The computing power internet is not a novel network but rather an enhancement of the existing internet, interconnecting dispersed computing resources from diverse locations. Utilizing standardized computing power identifiers and protocol interfaces, it achieves cross-domain resource interconnection, enabling intelligent perception, real-time discovery, and on-demand acquisition of heterogeneous computing power throughout the entire network. In essence, it is a network dedicated to facilitating the flow of computing power, aimed at further boosting the interconnection and interoperability of these resources, revitalizing existing capacities, enhancing usage efficiency, lowering costs, and ultimately providing a superior user experience. On May 17, the China Academy of Information and Communications Technology, in collaboration with the three major telecom operators, jointly announced the launch of the 'Computing Power Internet Test Network' and unveiled the 'Computing Power Internet Architecture 1.0.' This initiative seeks to interconnect the computing power of the three operators and dispersed social computing resources nationwide for general-purpose, intelligent, and supercomputing, as well as cloud, edge, and end public computing resources, empowering users to effortlessly 'find, allocate, and use' computing power. Looking ahead, users can anticipate the flexibility to purchase and utilize computing power resources by the 'card-hour,' akin to purchasing electricity by the 'kilowatt-hour,' ensuring a convenient service where they only pay for what they use.
Conversely, the East-to-West Data Transmission Project aims to establish a new, integrated computing power network system encompassing data centers, cloud computing, and big data. It aims to direct computing power demand from the east to the west in an orderly manner, optimize the construction layout of data centers, and foster coordinated development between the two regions. In February 2022, China embarked on the construction of national computing power hub nodes in eight regions, including Beijing-Tianjin-Hebei, the Yangtze River Delta, the Guangdong-Hong Kong-Macao Greater Bay Area, Chengdu-Chongqing, Inner Mongolia, Guizhou, Gansu, and Ningxia, and planned 10 national data center clusters, marking the official and comprehensive initiation of the East-to-West Data Transmission Project. Its core objective is to enable western computing power resources to better support the computation of eastern data, thereby empowering digital development. This not only alleviates the energy shortage in the east but also opens up new avenues for development in the west.

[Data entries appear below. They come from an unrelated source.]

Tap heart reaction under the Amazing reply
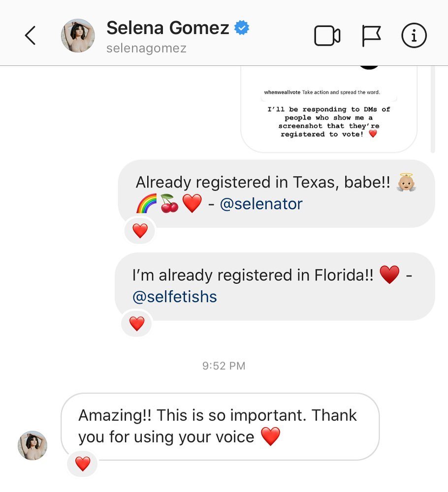This screenshot has width=448, height=492. (x=82, y=463)
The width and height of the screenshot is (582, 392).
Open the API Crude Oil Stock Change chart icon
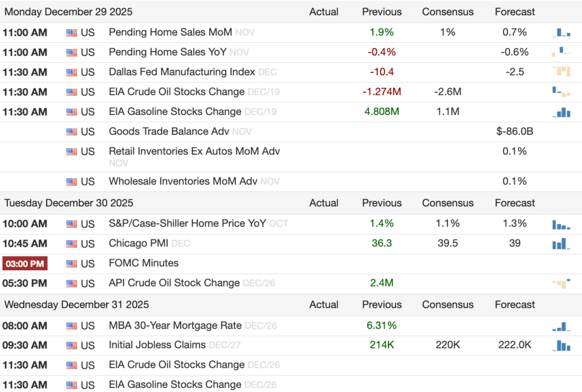[561, 283]
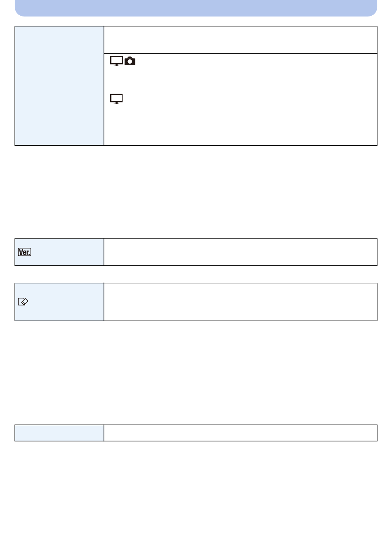
Task: Select the white cell beside Ver. icon
Action: [x=241, y=252]
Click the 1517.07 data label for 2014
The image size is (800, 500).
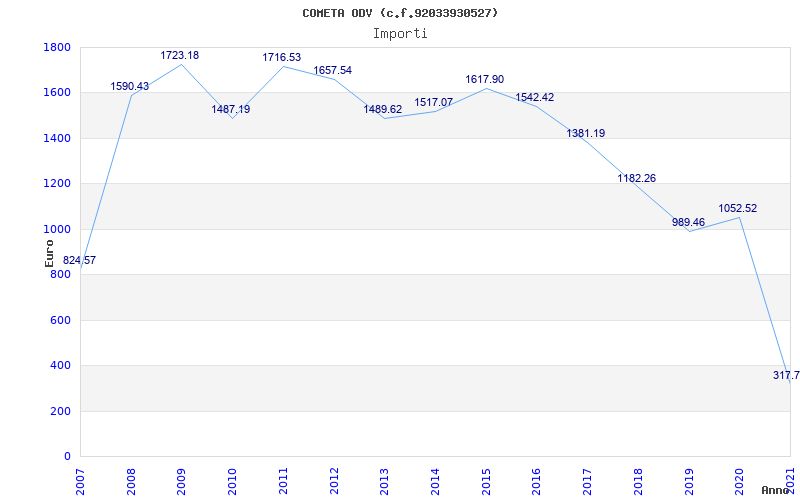[434, 103]
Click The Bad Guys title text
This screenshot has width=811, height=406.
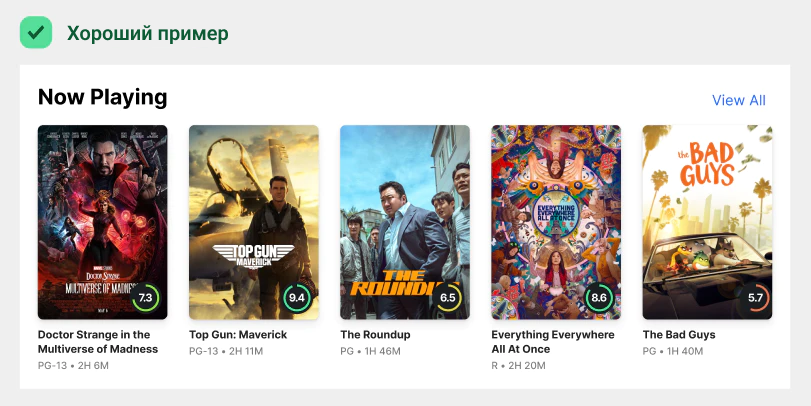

The synergistic advancement of the computing power internet and the East-to-West Data Transmission Project is expected to address market bottlenecks, optimize the allocation of computing power resources, and propel the sustained and healthy growth of China's AI industry. On one hand, the computing power internet facilitates the cross-regional and cross-industry circulation of computing resources, enhancing resource utilization efficiency. On the other hand, the East-to-West Data Transmission Project leverages the energy and land resource advantages of the west to reduce computing power costs while easing the pressure on data center construction in the east. These two initiatives complement each other, collectively offering solutions to the imbalance between supply and demand of intelligent computing power in China.
If 2024 marked the inaugural year of China's 10,000 GPU clusters, 2025 will witness the advent of 100,000 GPU clusters.